KEITH CARRADINE: Bob had one of his weekend parties and we were all gathered up there. It was a sunny day, and I had my guitar and I was playing songs. Joan was already researching Nashville. In the midst of her doing that, while we were shooting Thieves Like Us, Bob heard my music and Joan heard the music and they basically just incorporated it into the film.
I wasn’t even supposed to be Tom originally. I was going to be Bill, who was played by Allan Nicholls. They wanted Gary Busey to play Tom, which was much more on the money in terms of Gary’s energy and his personality. It would have made much more sense on first blush. Then Gary passed on the movie because he took a pilot called The Texas Wheelers with Jack Elam. When that happened I brought Allan out and Bob moved me into the role of Tom, with which I was never comfortable. I never felt right. I didn’t like him. And that’s Bob’s genius. When we were doing the Exit/In scene, where all these women wonder who he’s singing to, I walked out and I said to Bob, “I’m really uncomfortable. I don’t feel confident about what I’m doing.” And he wouldn’t even talk to me about it. He just said, “Oh, you’re fine, you’re doing fine,” and walked away.

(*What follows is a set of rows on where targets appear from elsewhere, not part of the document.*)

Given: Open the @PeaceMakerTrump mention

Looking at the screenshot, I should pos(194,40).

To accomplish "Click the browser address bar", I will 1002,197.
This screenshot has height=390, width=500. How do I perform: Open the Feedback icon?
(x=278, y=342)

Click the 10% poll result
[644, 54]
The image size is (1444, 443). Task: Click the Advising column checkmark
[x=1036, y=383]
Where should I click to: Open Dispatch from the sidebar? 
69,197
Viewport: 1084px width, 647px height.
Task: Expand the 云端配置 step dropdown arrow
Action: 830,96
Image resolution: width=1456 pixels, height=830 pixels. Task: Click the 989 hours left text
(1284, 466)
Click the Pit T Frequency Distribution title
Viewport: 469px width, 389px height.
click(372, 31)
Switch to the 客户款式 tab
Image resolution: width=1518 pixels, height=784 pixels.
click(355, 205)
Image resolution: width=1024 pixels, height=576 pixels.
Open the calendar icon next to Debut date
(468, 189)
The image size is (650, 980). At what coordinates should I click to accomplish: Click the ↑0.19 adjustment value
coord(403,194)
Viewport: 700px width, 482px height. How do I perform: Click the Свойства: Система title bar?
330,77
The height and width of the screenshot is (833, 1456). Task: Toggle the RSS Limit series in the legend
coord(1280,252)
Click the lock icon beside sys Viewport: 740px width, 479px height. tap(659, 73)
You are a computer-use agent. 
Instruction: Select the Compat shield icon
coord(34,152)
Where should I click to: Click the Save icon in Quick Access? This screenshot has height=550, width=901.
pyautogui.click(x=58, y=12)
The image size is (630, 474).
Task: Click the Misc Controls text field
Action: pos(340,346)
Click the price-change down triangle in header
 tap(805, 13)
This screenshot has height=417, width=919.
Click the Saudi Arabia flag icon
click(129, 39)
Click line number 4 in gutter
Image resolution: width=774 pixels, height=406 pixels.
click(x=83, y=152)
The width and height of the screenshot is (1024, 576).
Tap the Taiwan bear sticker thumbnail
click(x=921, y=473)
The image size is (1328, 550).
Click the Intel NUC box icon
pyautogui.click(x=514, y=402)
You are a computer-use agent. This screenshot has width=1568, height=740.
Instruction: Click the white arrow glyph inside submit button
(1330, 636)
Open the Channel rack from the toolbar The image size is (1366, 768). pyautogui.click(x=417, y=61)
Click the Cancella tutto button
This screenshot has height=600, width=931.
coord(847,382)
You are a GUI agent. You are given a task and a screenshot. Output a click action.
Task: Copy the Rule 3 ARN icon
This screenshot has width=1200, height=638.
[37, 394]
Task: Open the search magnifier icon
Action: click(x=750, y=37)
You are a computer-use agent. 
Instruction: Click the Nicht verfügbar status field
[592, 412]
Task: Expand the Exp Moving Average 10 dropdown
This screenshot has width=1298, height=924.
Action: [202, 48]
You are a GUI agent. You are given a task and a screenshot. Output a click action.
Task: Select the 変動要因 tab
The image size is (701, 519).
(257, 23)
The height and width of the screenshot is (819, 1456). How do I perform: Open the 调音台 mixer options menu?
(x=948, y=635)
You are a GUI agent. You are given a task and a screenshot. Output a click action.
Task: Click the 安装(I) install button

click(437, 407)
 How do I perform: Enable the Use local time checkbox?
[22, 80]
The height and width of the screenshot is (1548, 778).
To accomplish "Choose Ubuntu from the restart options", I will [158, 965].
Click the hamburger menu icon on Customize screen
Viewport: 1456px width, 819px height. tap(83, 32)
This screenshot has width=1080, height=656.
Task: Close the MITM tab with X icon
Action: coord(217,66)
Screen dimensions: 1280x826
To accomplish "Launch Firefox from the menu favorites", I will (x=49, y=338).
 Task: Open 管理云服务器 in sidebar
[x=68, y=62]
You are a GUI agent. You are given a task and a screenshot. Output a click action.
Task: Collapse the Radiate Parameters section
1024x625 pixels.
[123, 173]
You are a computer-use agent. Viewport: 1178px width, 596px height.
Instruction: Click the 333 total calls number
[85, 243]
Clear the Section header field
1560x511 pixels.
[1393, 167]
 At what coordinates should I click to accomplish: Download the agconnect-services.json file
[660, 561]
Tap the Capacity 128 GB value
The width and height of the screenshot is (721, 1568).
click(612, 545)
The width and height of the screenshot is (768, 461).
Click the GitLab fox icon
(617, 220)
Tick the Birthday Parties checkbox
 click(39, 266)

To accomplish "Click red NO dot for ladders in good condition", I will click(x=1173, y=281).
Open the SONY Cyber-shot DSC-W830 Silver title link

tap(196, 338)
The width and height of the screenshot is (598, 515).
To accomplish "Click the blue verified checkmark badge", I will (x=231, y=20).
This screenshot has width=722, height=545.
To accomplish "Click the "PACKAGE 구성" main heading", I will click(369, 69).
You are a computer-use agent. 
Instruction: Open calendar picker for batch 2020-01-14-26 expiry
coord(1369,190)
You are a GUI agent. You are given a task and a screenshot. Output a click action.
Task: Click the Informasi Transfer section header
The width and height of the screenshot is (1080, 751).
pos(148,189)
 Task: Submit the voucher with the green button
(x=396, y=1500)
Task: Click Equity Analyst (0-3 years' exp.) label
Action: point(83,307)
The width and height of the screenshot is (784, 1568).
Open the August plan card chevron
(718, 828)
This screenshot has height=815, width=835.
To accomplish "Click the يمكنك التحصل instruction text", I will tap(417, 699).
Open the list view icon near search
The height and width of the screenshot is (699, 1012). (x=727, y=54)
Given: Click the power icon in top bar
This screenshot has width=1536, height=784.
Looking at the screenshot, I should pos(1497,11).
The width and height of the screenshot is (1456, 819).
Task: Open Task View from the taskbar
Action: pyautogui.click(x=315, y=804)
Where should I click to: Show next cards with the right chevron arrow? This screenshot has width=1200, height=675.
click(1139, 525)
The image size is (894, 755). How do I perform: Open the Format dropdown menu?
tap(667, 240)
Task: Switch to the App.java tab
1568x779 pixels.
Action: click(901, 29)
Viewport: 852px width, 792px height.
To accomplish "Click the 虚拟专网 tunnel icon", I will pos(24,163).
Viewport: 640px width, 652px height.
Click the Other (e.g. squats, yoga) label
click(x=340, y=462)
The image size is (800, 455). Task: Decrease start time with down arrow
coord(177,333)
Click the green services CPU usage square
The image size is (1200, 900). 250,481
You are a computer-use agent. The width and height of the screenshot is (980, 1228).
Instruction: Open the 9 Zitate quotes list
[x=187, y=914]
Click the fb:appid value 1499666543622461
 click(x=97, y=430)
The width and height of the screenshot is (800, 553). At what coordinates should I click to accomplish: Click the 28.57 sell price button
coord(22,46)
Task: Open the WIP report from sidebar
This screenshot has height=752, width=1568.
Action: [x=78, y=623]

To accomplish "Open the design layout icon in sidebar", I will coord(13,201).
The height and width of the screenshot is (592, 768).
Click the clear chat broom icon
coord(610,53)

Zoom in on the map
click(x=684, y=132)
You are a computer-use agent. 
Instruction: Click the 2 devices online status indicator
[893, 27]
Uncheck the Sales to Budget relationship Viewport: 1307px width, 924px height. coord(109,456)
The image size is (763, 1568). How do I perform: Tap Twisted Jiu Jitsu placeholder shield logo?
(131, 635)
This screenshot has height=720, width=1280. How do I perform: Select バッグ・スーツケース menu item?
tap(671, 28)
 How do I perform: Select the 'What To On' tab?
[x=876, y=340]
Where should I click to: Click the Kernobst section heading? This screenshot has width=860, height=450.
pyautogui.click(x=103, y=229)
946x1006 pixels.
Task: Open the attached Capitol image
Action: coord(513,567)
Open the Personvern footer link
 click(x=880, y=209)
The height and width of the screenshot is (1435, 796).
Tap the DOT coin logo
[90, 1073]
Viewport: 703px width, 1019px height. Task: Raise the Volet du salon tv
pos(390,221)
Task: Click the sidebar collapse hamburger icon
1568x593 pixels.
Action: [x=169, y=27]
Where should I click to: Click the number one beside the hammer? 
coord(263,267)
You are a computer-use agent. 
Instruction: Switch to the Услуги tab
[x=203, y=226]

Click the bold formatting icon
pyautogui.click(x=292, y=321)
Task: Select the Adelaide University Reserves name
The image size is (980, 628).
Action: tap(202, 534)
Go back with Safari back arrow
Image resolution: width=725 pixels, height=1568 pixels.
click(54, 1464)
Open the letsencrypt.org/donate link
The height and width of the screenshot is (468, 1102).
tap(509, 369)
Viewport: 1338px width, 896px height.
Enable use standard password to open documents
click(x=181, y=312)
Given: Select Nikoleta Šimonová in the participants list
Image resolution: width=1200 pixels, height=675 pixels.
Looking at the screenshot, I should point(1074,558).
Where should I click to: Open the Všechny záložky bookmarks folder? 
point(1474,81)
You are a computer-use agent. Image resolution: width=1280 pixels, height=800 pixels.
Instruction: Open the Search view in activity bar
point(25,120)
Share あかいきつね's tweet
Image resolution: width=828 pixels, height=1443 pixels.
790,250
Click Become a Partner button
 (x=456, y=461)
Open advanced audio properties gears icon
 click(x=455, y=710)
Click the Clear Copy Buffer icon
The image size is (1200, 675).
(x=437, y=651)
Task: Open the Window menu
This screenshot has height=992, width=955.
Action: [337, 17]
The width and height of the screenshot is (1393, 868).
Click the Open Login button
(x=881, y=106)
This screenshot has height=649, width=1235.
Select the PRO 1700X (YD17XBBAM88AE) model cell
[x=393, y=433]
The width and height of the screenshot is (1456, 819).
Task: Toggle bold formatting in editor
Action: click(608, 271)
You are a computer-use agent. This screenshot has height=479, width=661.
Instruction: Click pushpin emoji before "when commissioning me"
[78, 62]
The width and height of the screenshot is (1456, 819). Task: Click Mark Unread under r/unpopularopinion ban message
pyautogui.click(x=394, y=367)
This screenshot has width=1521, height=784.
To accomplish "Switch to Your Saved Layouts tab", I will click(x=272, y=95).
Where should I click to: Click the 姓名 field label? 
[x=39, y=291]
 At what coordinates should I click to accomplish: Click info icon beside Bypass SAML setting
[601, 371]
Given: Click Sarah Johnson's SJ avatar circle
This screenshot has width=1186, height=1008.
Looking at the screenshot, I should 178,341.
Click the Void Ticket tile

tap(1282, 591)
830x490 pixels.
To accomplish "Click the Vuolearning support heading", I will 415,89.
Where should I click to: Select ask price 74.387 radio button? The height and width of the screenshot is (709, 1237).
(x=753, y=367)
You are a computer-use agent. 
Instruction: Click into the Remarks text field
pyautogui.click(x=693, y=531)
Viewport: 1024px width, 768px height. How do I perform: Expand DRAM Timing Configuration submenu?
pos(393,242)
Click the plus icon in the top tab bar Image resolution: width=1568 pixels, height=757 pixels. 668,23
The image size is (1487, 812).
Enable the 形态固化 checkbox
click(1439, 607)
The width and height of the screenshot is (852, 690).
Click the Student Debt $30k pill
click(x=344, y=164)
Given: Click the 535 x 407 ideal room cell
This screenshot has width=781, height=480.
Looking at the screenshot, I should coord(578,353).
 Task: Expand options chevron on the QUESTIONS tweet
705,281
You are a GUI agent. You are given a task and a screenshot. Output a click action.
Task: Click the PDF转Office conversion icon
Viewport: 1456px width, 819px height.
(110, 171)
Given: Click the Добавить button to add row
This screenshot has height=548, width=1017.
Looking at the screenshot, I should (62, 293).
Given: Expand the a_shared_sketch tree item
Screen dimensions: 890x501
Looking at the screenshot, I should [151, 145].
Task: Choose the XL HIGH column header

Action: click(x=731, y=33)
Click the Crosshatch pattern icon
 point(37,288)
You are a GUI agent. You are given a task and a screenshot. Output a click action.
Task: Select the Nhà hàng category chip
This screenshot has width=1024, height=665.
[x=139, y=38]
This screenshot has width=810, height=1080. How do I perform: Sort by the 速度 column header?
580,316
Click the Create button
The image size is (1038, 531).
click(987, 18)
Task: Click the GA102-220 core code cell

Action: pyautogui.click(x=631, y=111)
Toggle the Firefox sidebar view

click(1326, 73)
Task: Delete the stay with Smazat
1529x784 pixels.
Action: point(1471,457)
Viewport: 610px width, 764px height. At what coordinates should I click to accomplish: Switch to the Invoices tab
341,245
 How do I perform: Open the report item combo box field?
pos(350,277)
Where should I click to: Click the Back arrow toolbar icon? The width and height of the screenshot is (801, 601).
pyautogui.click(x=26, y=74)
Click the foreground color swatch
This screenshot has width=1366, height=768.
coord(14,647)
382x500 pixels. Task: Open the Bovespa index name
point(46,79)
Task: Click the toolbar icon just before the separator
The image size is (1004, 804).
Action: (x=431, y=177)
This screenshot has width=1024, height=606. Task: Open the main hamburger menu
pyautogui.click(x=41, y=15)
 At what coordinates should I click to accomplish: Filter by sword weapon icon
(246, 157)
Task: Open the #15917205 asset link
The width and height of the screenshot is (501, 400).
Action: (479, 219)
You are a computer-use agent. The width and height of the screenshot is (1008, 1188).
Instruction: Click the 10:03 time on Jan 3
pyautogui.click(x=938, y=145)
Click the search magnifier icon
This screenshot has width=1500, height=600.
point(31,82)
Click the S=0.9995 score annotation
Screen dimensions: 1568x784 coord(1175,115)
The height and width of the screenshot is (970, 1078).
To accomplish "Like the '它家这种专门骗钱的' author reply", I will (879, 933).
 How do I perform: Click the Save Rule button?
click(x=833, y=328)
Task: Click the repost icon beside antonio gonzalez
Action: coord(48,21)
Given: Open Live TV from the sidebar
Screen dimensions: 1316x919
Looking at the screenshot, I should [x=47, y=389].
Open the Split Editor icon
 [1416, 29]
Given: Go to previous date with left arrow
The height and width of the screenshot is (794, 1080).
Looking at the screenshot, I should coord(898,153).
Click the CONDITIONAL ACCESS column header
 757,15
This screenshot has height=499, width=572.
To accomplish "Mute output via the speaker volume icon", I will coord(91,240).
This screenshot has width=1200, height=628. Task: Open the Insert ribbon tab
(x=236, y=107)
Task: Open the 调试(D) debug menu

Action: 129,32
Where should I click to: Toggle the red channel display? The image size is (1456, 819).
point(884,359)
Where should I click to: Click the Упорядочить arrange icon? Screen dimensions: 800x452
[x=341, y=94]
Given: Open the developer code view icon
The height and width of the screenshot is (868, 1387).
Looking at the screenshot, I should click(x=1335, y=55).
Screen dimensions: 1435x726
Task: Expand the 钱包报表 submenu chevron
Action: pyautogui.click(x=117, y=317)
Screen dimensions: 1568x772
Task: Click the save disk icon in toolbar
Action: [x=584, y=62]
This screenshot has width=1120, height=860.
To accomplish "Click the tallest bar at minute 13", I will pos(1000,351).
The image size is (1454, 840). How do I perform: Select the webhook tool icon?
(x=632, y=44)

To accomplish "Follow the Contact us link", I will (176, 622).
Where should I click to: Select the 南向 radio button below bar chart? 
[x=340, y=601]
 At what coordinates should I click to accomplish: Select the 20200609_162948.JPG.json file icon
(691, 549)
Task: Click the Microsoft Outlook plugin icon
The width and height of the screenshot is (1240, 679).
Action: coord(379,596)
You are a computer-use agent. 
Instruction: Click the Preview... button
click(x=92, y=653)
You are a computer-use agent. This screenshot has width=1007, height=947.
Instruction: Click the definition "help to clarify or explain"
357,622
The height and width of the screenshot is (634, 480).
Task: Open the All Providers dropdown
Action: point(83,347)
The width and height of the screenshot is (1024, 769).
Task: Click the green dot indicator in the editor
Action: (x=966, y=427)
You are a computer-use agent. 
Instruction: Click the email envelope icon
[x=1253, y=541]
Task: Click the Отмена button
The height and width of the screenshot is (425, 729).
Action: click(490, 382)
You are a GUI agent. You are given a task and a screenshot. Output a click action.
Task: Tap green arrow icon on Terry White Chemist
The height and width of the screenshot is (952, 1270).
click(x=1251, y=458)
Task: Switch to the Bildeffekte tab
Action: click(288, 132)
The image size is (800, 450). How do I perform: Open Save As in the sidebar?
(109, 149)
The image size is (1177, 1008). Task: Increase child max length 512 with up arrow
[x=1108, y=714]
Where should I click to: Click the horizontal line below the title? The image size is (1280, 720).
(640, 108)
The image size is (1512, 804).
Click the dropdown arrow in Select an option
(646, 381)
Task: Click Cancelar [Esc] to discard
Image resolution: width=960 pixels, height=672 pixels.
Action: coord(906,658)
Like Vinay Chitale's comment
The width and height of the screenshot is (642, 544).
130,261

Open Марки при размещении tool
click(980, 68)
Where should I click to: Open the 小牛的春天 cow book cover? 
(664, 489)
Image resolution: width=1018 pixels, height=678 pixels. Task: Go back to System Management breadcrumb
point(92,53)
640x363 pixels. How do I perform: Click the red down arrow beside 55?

The genius of what he had done was he put me into that skin, and what you see in the movie is a guy who doesn’t like himself. It’s brilliant. It’s the truth. So I wish I could say I was such a good actor. It had nothing to do with acting. It was the genius of Bob putting me in a circumstance that made me really uncomfortable to have to fulfill the obligations of that character, and then you see that guy who is really creeped out by himself.